WHAT TO PRODUCE
The reply to the records below should contain exactly the lines from the line with "Task: Switch to the Allocation Overview tab" through the line with "Click the Grok", and nothing besides.

Saved data entries
- - - -
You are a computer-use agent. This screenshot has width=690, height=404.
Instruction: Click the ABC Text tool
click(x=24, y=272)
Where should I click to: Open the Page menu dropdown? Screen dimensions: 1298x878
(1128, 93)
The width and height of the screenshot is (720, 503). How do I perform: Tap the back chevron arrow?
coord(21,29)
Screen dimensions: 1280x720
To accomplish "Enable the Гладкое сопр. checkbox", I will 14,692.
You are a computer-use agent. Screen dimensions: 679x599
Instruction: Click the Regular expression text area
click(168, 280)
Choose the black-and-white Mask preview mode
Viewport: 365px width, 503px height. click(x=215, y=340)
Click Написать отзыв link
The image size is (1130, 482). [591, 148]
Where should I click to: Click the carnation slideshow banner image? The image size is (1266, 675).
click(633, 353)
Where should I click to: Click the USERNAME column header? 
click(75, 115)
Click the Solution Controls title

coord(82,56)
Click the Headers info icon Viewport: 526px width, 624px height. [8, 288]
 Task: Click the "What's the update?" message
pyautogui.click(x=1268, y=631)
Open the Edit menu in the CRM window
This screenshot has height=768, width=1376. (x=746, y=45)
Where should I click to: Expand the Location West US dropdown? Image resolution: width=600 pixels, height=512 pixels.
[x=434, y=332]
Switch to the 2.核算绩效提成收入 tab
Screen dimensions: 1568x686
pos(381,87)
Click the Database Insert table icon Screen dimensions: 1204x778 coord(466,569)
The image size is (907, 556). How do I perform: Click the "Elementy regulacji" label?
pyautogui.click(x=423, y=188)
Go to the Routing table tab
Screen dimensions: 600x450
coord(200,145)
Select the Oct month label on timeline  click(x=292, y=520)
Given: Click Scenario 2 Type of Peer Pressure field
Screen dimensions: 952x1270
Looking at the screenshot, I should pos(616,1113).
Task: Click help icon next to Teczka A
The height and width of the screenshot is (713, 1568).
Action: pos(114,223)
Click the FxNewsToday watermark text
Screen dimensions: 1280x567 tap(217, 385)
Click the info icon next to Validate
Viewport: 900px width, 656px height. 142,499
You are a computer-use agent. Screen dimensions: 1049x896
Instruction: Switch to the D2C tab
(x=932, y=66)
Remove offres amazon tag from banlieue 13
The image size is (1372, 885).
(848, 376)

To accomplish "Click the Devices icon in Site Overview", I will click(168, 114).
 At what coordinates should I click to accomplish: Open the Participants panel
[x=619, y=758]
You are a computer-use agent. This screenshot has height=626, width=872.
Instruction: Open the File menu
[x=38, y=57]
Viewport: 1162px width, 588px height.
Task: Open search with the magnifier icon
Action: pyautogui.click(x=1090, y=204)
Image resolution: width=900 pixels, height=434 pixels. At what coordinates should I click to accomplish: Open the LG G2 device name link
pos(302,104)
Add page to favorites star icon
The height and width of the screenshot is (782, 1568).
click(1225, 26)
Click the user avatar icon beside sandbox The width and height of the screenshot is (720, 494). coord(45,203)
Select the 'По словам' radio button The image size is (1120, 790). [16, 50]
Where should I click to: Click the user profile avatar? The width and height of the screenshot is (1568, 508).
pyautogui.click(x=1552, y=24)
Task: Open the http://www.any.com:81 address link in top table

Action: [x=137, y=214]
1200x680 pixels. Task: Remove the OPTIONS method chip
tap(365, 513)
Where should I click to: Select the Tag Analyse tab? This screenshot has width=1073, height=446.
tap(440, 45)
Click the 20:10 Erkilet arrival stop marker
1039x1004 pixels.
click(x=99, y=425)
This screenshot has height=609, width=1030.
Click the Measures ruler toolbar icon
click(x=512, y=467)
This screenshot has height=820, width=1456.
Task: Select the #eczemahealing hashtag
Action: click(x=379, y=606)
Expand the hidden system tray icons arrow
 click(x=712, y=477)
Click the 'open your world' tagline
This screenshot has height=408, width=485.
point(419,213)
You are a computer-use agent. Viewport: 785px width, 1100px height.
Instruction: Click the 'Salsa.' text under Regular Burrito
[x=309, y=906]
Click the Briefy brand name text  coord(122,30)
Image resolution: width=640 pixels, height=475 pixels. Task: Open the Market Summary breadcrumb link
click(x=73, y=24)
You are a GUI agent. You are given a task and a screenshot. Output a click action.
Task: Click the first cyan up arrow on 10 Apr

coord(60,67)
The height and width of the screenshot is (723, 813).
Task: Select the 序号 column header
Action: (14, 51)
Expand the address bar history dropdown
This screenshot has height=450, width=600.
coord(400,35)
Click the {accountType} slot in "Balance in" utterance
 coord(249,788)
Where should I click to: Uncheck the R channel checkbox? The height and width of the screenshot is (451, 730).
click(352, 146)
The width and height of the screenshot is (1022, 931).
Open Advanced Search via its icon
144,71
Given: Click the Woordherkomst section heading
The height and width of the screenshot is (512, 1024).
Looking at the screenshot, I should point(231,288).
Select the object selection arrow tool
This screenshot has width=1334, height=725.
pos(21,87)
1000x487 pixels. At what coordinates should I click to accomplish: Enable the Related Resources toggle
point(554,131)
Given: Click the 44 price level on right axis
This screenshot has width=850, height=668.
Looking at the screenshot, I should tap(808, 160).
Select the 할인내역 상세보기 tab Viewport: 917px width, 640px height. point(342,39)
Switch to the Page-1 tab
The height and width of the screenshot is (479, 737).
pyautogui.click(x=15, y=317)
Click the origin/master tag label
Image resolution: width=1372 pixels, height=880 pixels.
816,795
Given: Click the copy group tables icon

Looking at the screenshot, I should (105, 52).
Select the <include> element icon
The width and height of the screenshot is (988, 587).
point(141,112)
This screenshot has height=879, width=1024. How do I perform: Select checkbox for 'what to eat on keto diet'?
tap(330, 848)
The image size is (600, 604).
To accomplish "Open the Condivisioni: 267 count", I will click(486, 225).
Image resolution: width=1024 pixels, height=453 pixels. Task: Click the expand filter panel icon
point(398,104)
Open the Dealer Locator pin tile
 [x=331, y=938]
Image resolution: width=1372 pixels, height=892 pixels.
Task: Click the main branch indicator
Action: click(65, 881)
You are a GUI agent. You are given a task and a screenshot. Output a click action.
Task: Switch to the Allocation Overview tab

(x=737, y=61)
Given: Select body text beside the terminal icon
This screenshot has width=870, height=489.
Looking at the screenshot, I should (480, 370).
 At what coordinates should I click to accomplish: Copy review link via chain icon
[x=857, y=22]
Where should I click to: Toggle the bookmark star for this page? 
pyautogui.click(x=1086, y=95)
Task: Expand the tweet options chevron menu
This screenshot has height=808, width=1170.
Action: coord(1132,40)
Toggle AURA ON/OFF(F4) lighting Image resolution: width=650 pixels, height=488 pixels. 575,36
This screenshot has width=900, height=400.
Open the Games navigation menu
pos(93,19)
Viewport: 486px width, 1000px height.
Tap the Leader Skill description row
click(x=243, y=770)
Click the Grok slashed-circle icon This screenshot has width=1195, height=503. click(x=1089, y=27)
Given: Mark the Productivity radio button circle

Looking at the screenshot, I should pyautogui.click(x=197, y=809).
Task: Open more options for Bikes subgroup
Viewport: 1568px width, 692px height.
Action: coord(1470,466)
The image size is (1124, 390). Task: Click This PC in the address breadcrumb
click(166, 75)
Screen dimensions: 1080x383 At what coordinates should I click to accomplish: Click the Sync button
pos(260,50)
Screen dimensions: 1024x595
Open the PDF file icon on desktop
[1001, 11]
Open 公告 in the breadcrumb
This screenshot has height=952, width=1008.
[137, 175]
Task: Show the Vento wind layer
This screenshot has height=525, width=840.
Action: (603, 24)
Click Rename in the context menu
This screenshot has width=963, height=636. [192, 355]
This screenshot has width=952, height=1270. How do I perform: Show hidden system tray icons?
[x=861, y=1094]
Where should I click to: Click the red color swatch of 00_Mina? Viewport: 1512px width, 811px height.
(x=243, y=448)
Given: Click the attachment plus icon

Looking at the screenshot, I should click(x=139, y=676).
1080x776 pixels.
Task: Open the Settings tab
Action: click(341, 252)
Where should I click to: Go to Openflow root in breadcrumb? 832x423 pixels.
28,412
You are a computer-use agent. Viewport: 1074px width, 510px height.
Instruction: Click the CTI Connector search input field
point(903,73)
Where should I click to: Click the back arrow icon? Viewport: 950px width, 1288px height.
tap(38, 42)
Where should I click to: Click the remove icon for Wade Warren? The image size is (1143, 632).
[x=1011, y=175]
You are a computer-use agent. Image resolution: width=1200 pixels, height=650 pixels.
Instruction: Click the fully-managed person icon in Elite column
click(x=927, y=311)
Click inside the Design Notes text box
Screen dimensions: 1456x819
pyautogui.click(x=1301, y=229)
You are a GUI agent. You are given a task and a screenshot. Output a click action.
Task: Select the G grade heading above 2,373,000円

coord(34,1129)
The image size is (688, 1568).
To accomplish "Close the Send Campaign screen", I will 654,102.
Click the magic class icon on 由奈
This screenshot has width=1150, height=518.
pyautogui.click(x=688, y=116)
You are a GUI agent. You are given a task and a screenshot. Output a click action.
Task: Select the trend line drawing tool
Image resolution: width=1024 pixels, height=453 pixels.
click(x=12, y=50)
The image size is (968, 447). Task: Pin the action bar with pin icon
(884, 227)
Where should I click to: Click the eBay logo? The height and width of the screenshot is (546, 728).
- - - -
SOLVED EXERCISE
Task: Switch to the Allocation Overview tab

(x=737, y=61)
Given: Select body text beside the terminal icon
This screenshot has width=870, height=489.
Looking at the screenshot, I should (480, 370).
 At what coordinates should I click to accomplish: Copy review link via chain icon
[x=857, y=22]
Where should I click to: Toggle the bookmark star for this page? 
pyautogui.click(x=1086, y=95)
Task: Expand the tweet options chevron menu
This screenshot has height=808, width=1170.
Action: coord(1132,40)
Toggle AURA ON/OFF(F4) lighting Image resolution: width=650 pixels, height=488 pixels. 575,36
This screenshot has width=900, height=400.
Open the Games navigation menu
pos(93,19)
Viewport: 486px width, 1000px height.
Tap the Leader Skill description row
click(x=243, y=770)
Click the Grok slashed-circle icon This screenshot has width=1195, height=503. click(x=1089, y=27)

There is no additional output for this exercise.